TF1 is one my watch list for some time now. I have resisted adding it because I wanted to learn more about the company and especially the management.
Let us first look at the business TF1 is in.
TF1 is an integrated media group which offers free (TF1, TMC, NT1) and paid TV channels (Eurosport, TV Breizh, LCI, TF6). Its activities now span the entire range of industry. It does film production, acquisition and trading of audiovisual rights, movie distribution, sale of commercials, and also DVD and music CD publishing. Growing through the internet by publishing new interactive content and services on the web is among the priorities of the group.
We first recognize the source of revenue for the business. Broadcasting France includes all the TV channels except Eurosport. Eurosport comes under Broadcasting International. Broadcasting France also includes film productions, internal productions like Danse avec le stars and fully owned subsidiary Metro France, the first free daily newspaper in France. Metro is the second rank national daily with 2.4 million readers.
During the course of its business TF1 has ended up with rights to a lot of TV dramas and movies. It has now more than 4000 programmes which it acquired for France and other countries. It is responsible for distributing these programs through VoD, publishing via traditional networks like Kiosks and digital channels. TF1 has been a pioneer in offering a digital copy of programmes on some DVDs giving consumers a digital and legal copy of the program for their computer and portable media players.
TF1 is the flagship free tv channel offered by TF1 Group. Its 24% market share makes it the most popular domestic channel in France. After ITV1 lost its title of the most viewed television channel in Europe, TF1 is considered as the current owner of that title. A large portion of the schedule consists of game shows, documentaries and dubbed version of television series. Flagship shows include CSI, House MD and The Voice.
More than half of all revenue comes from the advertising on TF1 channel i.e., €1,504m in 2011 out of total revenue of €2,619m.
If we look at the the channel than we see a decline year after year in the market share and viewings. The audience share of pre-existing broadcasters have fallen because of arrival of 12 new competitors. But the television viewing hours in France has set a new record in 2011.
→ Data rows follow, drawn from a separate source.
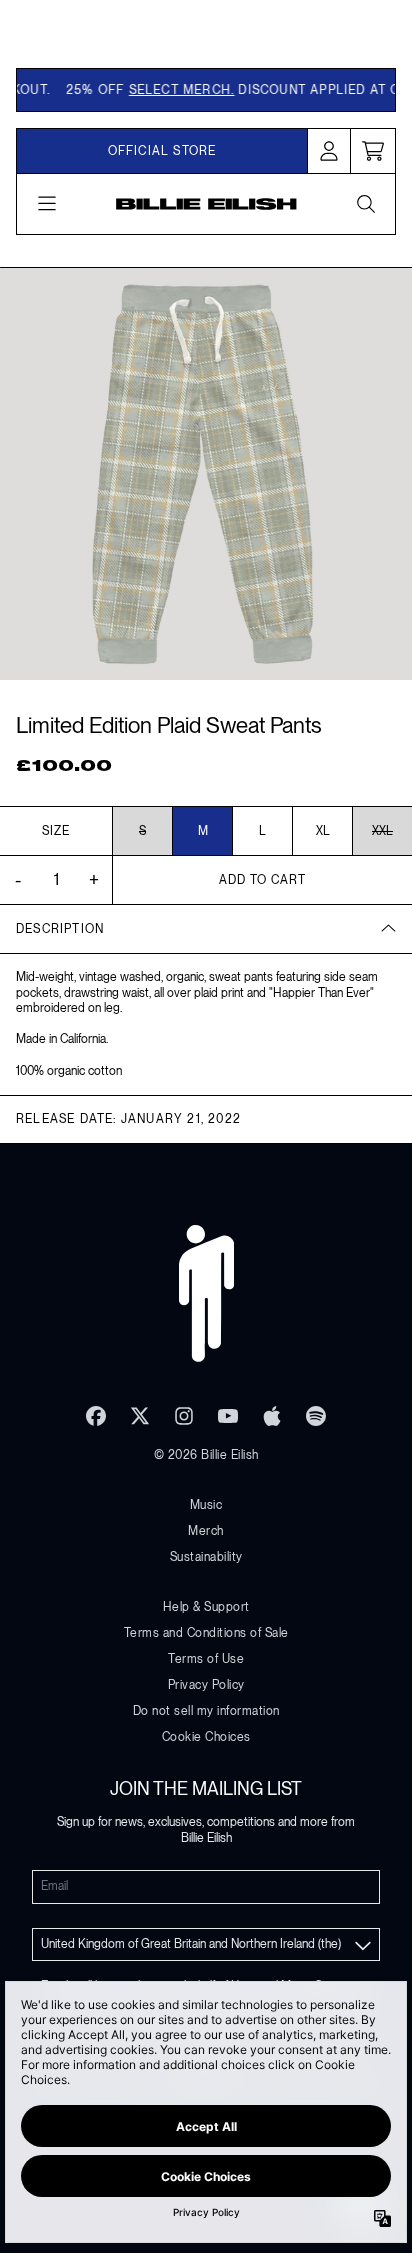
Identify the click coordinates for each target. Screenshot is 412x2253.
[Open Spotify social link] (316, 1416)
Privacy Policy (206, 1685)
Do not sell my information (206, 1711)
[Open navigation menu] (47, 204)
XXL (382, 831)
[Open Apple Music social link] (272, 1416)
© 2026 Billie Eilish (206, 1455)
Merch (206, 1531)
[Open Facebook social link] (96, 1416)
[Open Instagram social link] (184, 1416)
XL (323, 831)
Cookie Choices (206, 1737)
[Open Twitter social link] (140, 1416)
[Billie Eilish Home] (206, 204)
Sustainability (206, 1557)
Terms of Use (206, 1659)
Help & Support (206, 1607)
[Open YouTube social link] (228, 1416)
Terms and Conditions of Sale (206, 1633)
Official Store (162, 151)
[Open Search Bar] (365, 204)
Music (206, 1505)
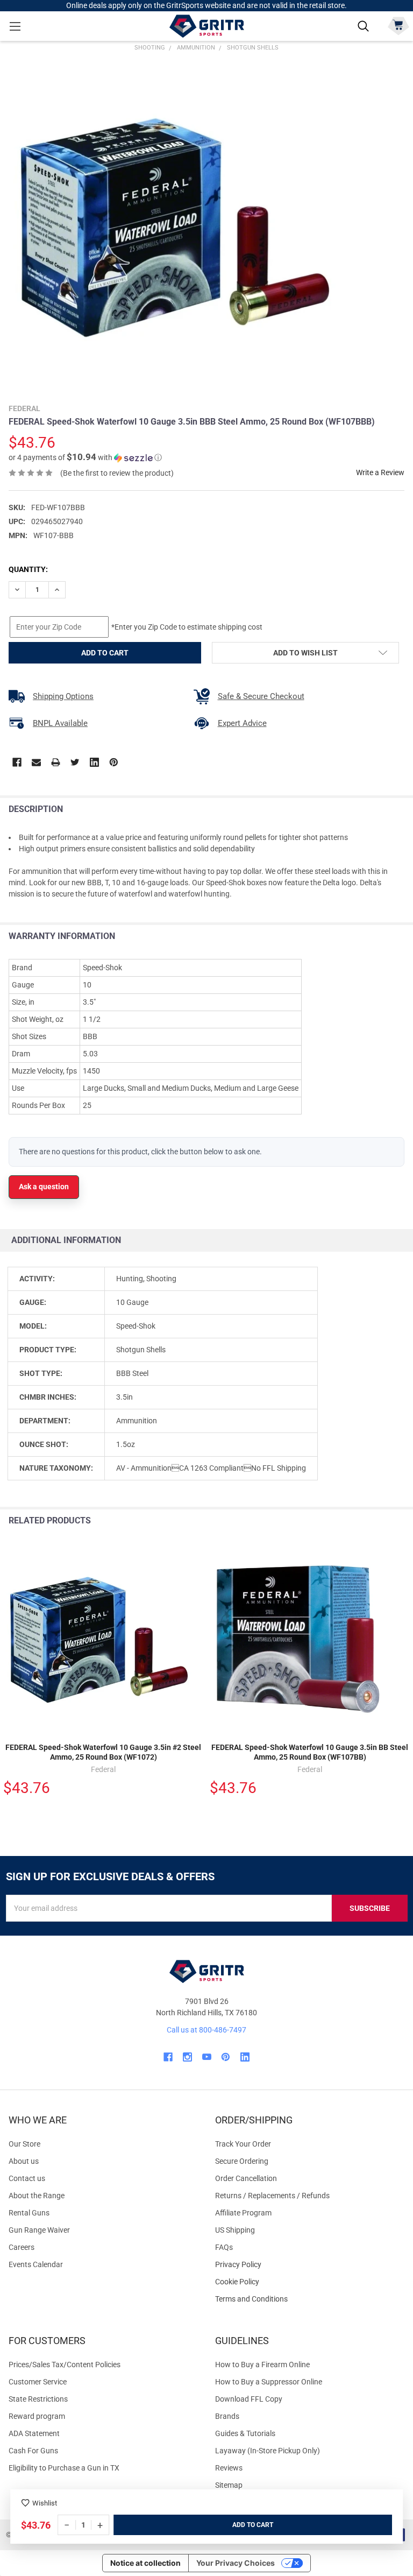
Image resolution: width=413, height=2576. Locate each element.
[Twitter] (75, 762)
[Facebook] (17, 762)
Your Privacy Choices (235, 2562)
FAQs (224, 2247)
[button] (85, 457)
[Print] (55, 762)
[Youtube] (206, 2057)
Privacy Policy (309, 2264)
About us (24, 2161)
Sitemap (229, 2485)
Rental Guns (29, 2212)
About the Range (37, 2195)
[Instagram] (187, 2057)
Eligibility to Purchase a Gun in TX (64, 2468)
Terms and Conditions (309, 2299)
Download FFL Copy (248, 2399)
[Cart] (398, 25)
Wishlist (44, 2503)
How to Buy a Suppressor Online (268, 2381)
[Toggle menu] (15, 26)
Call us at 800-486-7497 (206, 2029)
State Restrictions (38, 2399)
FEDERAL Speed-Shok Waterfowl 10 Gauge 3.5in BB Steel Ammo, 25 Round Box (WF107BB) (309, 1752)
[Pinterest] (113, 762)
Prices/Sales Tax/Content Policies (64, 2364)
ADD (239, 2525)
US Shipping (235, 2230)
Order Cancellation (246, 2178)
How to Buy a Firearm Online (262, 2364)
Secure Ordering (241, 2161)
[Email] (36, 762)
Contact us (27, 2178)
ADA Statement (34, 2433)
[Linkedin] (94, 762)
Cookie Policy (309, 2282)
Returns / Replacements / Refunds (272, 2195)
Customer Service (38, 2381)
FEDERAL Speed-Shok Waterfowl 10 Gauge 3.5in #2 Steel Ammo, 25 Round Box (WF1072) (103, 1752)
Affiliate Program (243, 2212)
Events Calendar (36, 2264)
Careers (21, 2247)
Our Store (24, 2144)
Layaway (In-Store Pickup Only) (267, 2450)
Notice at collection (145, 2562)
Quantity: (28, 569)
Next (402, 1521)
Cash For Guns (33, 2450)
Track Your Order (243, 2144)
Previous (380, 1521)
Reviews (229, 2468)
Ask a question (44, 1186)
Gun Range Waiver (39, 2230)
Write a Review (380, 472)
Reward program (37, 2416)
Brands (227, 2416)
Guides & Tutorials (245, 2433)
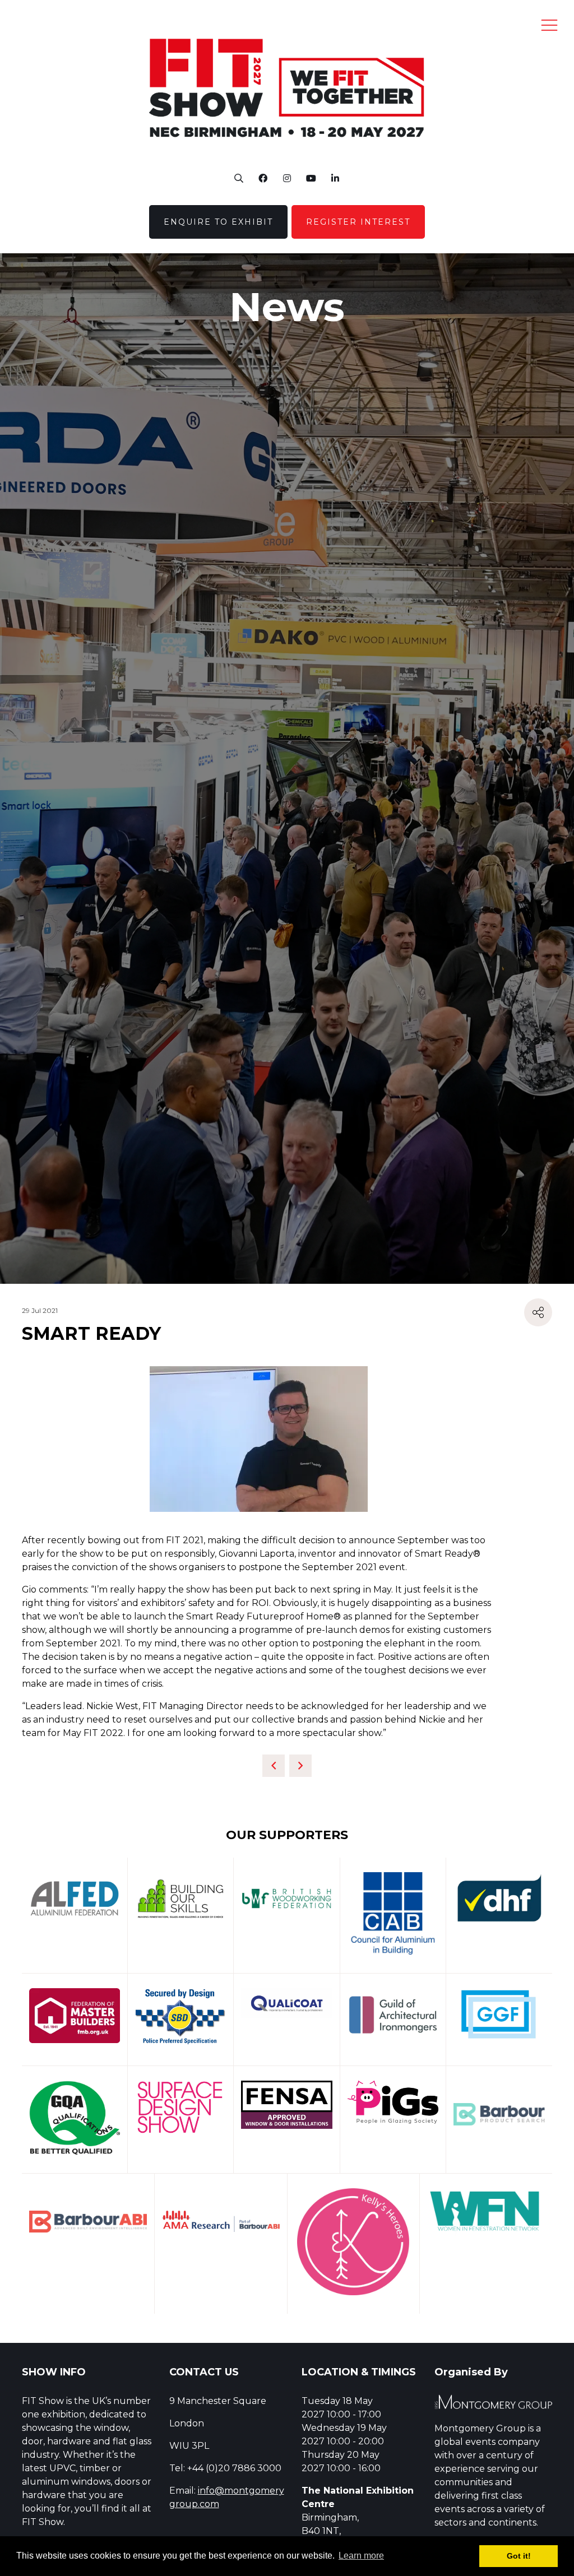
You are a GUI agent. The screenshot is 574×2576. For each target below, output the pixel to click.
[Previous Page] (273, 1766)
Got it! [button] (519, 2555)
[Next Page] (300, 1766)
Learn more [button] (361, 2555)
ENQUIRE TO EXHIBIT (218, 222)
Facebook (263, 178)
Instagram (287, 178)
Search (239, 178)
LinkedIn (335, 178)
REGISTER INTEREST (358, 222)
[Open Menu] (549, 25)
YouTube (311, 178)
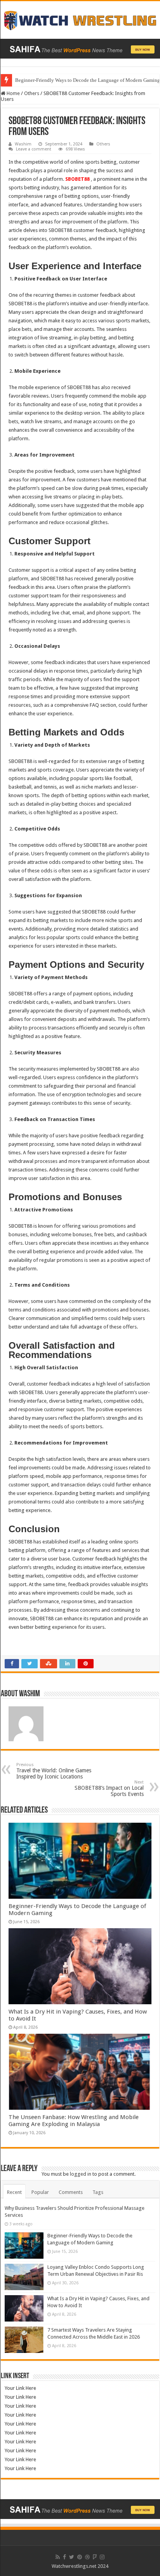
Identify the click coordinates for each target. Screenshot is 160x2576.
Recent (14, 2192)
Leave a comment (33, 149)
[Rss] (58, 2557)
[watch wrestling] (80, 18)
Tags (97, 2192)
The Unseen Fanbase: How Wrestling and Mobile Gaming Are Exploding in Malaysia (74, 2121)
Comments (71, 2192)
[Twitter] (71, 2557)
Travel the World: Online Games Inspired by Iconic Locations (53, 1771)
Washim (23, 144)
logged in (80, 2174)
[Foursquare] (94, 2557)
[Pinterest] (80, 2557)
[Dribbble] (87, 2557)
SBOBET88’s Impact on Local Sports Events (109, 1788)
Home (12, 93)
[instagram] (102, 2557)
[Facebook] (64, 2557)
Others (31, 93)
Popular (40, 2192)
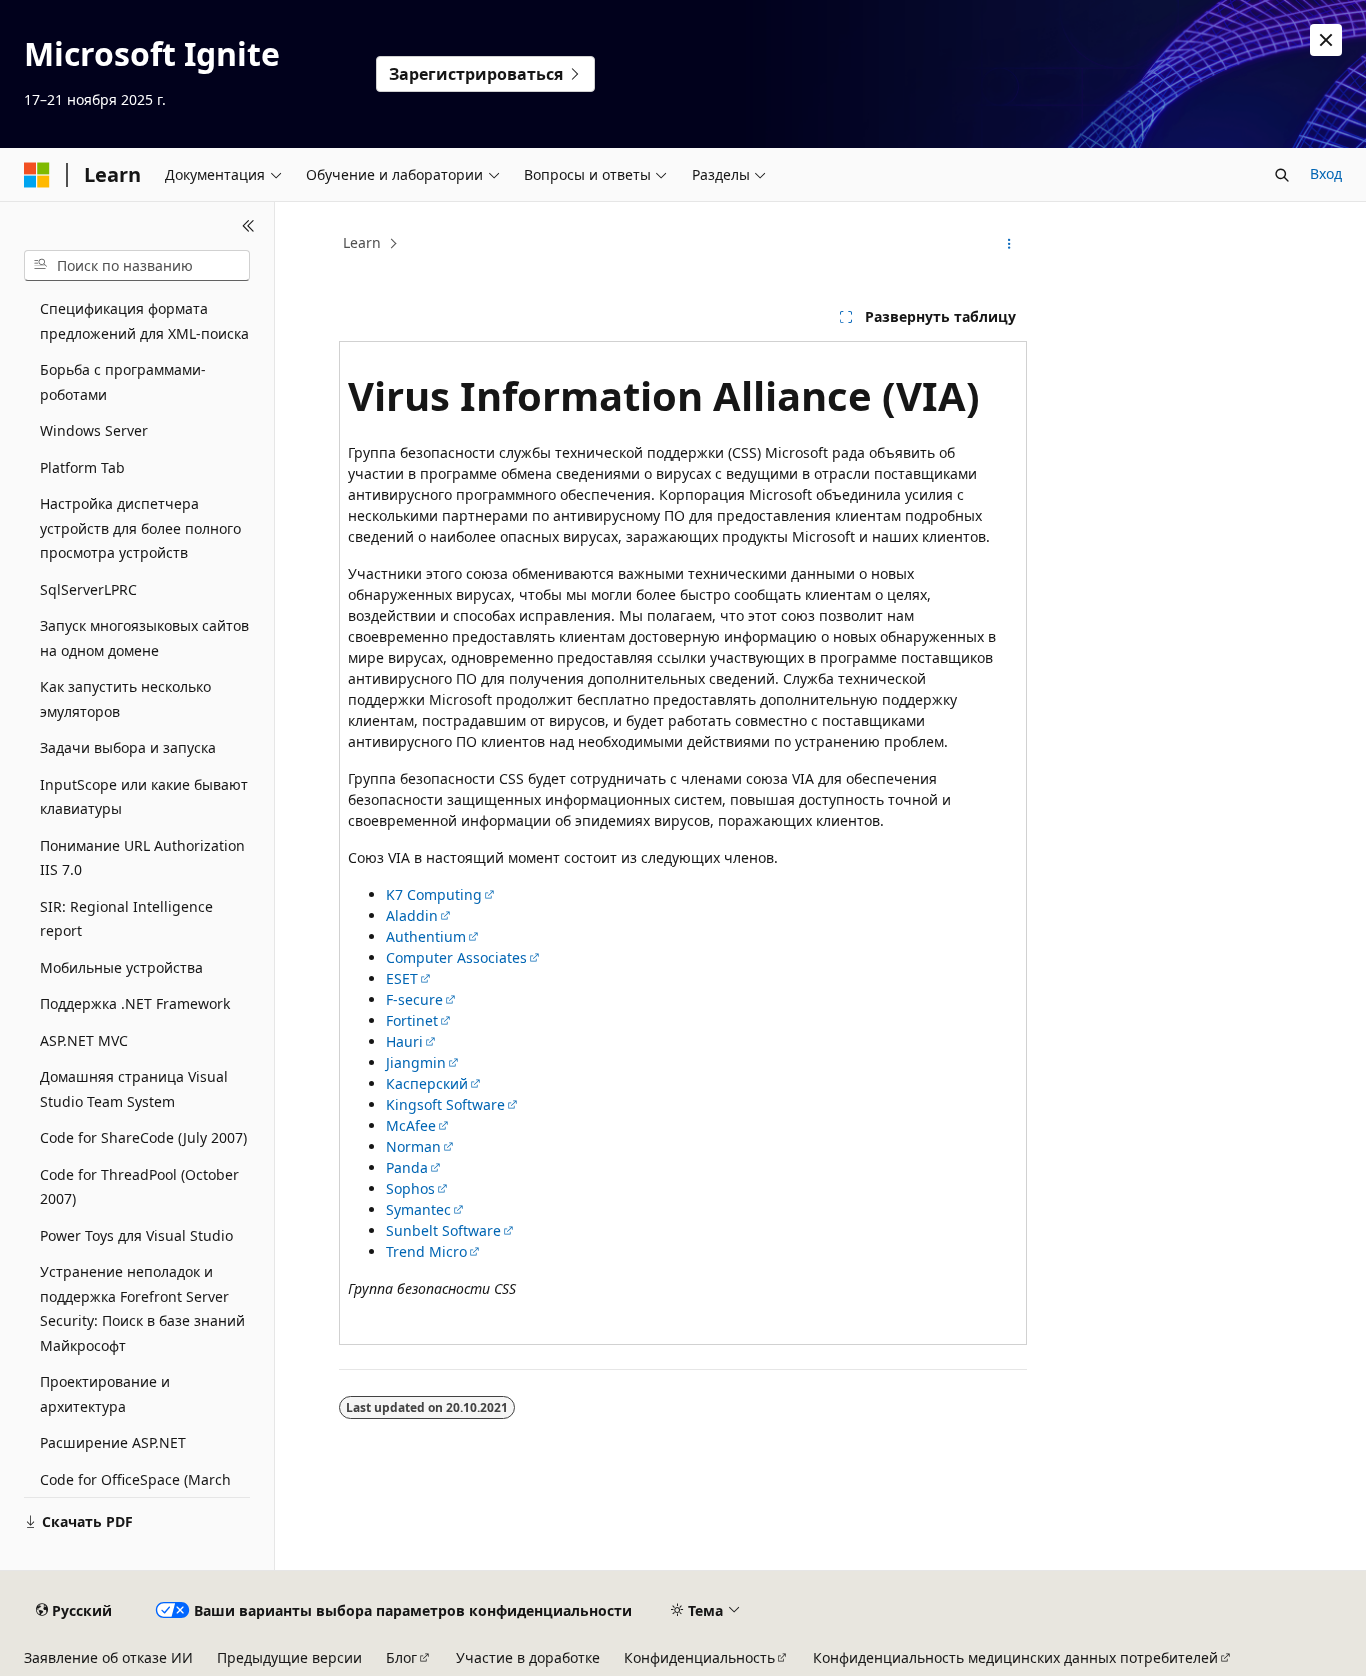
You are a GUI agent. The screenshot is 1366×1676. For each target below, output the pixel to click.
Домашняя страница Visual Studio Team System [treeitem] (134, 1089)
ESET (402, 978)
The business is quite profitable with an average net margin of 8% in the last 7 years. The company has a good RoIC and has a very strong balance sheet.
In 2010 the result included non-current operating income of €83m due to the remeasurement of previously held equity interest in TMC and NT1. If we take this into account than the EPS as well as the net result has been going up.
One picture suffices in showing how good the balance sheet is !
The current net debt (=total debt - cash) is €41m as compared to €1,587m in equity.
TF1 is a very shareholder friendly company. They have paid a major part of their earnings as dividend every year. The average payout has been around 60%. The 2011 dividend of €0.55 is a 8.2% yield on today’s share price of €6.5.
How much will you pay for a company with no debt (well €41m), with RoIC around 12%, revenue of €2.6b, net margin of 8%, upward trending EPS of €0.8 and a shareholder friendly management with dividend of €0.55 ? You should also consider that the company holds for a long time the number one position in the market it is in with nearly 24% market share. A P/E of 12 will be cheap in my opinion for such a company. This is €9.6 per share and offers a 50% upside from the current prices.
The Long Case
I hope you see the opportunity here, as I do. You have a leading TV channel with 24% market share in France. The company is financially very stable with no debt. There has been short term scare in the market because of declining market share due to new competitors entering the market. The scare has been so big that the company is yielding nearly 9% in dividends.
I see this as a very good opportunity to deploy some cash. But I want to research the management and the risks first. So far, we have a very compelling case but given that France is notorious with government regulations (the annual report points out that TF1 cannot expand by acquiring other companies because that will make it “too big” in the eyes of the French regulators). I have yet to figure out how that effects this company. It saddens me to see the government interfering in Peugeot’s business (my earlier pick in France) because firing some people to make them competitive does not look so good for the government.